◆ **HOW TO COMPLETE THIS TASK**: Could you write out exactly, and only, the lines from the one containing "Given: Open 搜索工具 filter options" through the last line of the data, leaving out all pictures?

Pixel coordinate grounding data:
=-=-=-=-=

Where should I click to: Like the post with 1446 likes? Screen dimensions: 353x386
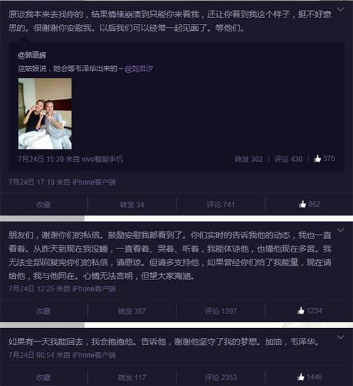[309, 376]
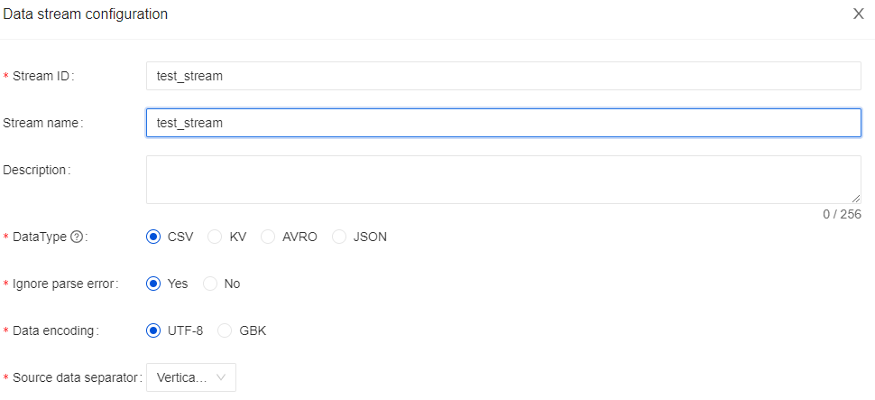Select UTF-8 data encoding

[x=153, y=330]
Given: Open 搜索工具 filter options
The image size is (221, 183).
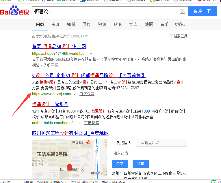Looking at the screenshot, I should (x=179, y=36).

=-=-=-=-=

◆ **COMPLETED TASK**:
Given: Open 搜索工具 filter options
The image size is (221, 183).
Looking at the screenshot, I should (x=179, y=36).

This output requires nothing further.